Records provided –
--*--
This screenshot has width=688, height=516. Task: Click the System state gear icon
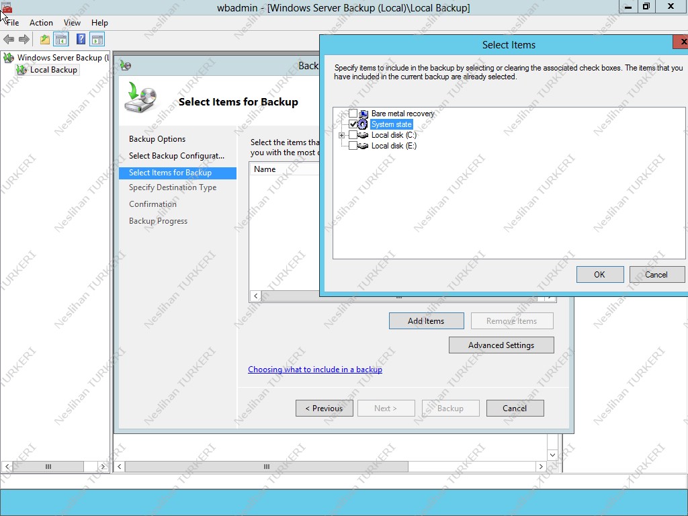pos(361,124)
--*--
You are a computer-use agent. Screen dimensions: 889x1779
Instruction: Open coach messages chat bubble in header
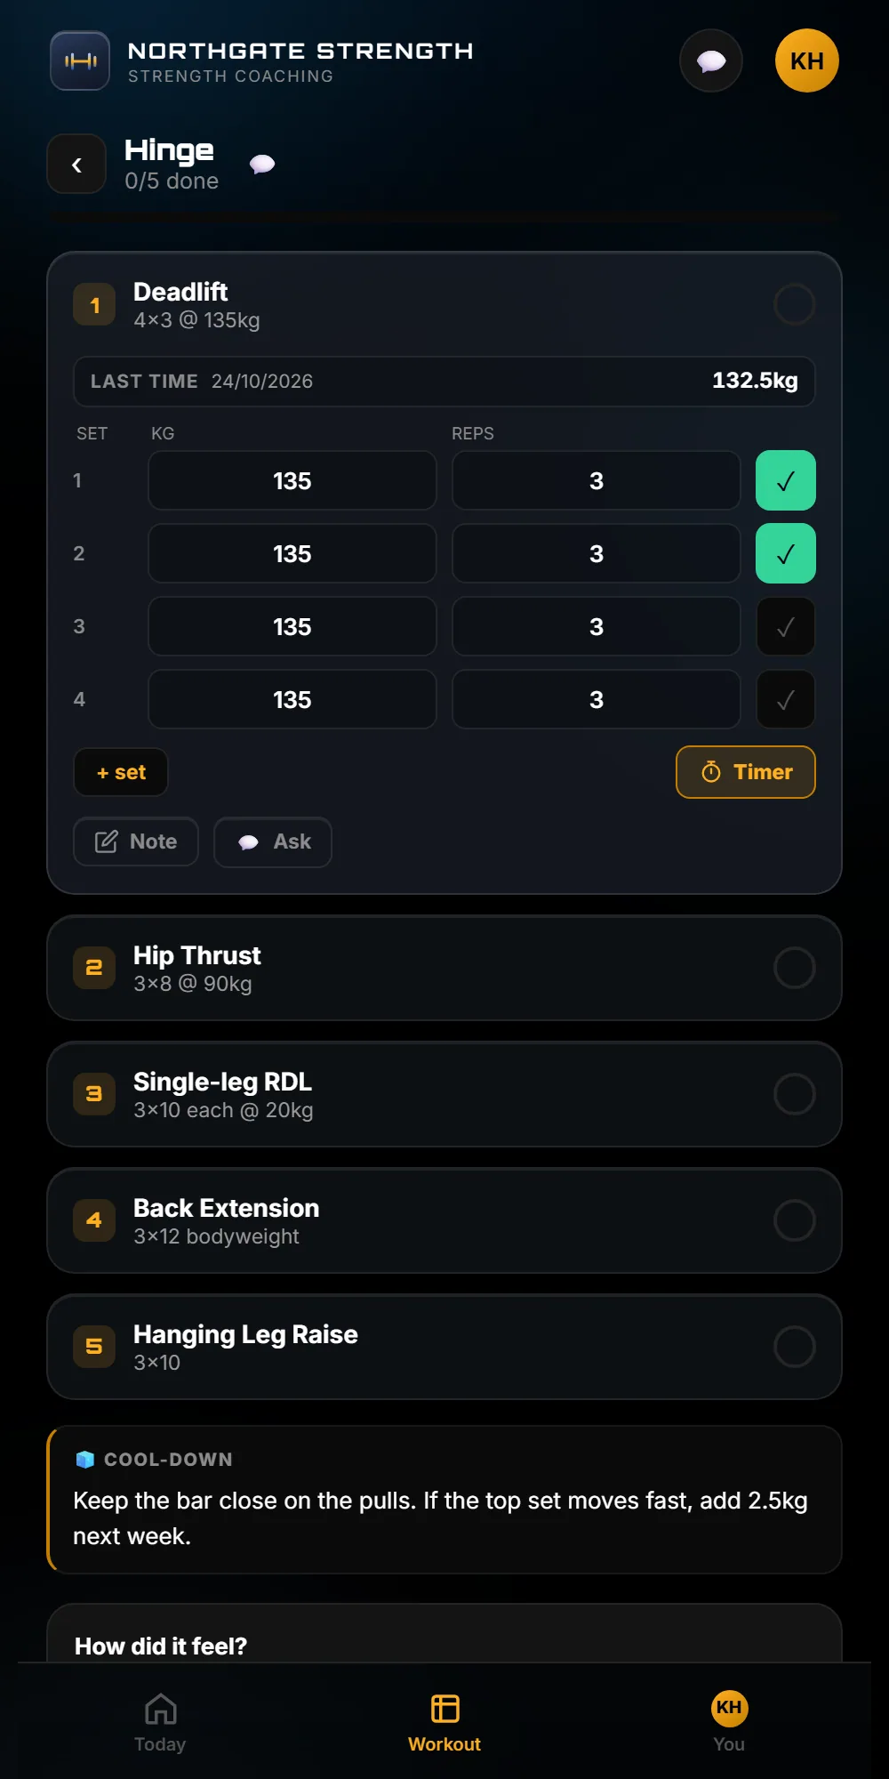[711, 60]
--*--
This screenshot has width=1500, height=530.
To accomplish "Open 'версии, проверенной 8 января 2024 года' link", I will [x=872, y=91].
--*--
Exercise – Can you rewrite the part of the records that opens with the line containing "This screenshot has width=1500, height=530." and closes with the line containing "will [x=872, y=91].", requests included, with every coordinate in the answers offset by 59?

Response to this exercise –
This screenshot has width=1500, height=530.
To accomplish "Open 'версии, проверенной 8 января 2024 года' link", I will [x=931, y=150].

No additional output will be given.